In the multiscale modeling, a variety of models is employed to have different levels of resolution and complexity to study one system, where these models are coupled either analytically or numerically. Conceptually, multiscale methods for coupling different solvers can be classified into two categories, namely sequential multiscale modeling and concurrent multiscale modeling24. The sequential coupling approach couples a hierarchy of computational models by sequentially transferring information, so that large-scale models can use the information obtained from more detailed small-scale models25. For this reason, the sequential coupling approach is also referred to as serial message-passing method. Alternatively, the concurrent multiscale modeling considers the quantities at each scale depends strongly on what happens at the other scales, so that different computational models are coupled on-the-fly as the computation proceeds. In a concurrent multiscale simulation, domain decomposition is often used to partition the system into sub-domains characterized by different scales and physics, and then the different scales of the system are coupled concurrently by a handshaking procedure26. Examples include a hybrid simulation coupling a lattice Boltzmann solution of the Navier-Stokes equations to a MD simulation of a dense fluid20, and a triple-decker algorithm applied to atomistic-mesoscopic-continuum simulations of shear flows21. Adaptive resolution scheme (AdResS)27 is another concurrent coupling framework, which can couple MD and coarse-grained domains via force interpolation. In the present study, we consider soft multifunctional surfaces subject to time-dependent shear flows with focus on the concurrent multiscale modeling implemented with the domain decomposition method using the coupling methodology proposed in the triple-decker algorithm21.

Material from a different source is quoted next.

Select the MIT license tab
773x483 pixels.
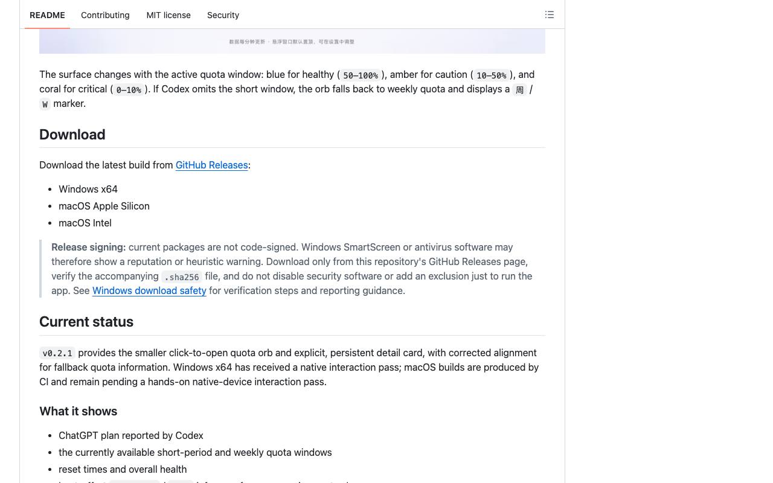[x=168, y=15]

We employ dissipative particle dynamics (DPD) as our mesoscopic model to describe coarse-grained dynamics that is coupled with atomistic dynamics. Same as the MD model, DPD is a particle-based simulation method modeling stochastic dynamics associated with correct fluctuation correlations. Because current fluctuations can play an important role in microscale dynamics in molecular systems, without consideration of mesoscale fluctuations and correlations, some important physical features beyond the mean-field theory predictions, i.e., attraction of similarly charged plates28, may not be able to modeled. Moreover, DPD using a Lagrangian description of molecular systems has a direct connection with the MD method, because the governing equations of DPD can be rigorously derived by applying the Mori-Zwanzig projection to an atomistic dynamics29. In addition, the mean-field hydrodynamic equations of a DPD system recover the Navier-Stokes equations in the continuum limit30. Therefore, DPD is a good candidate to be coupled to the MD solver in our multiscale problems as it can seamlessly bridge the nanoscale dynamics and the mesoscale hydrodynamics.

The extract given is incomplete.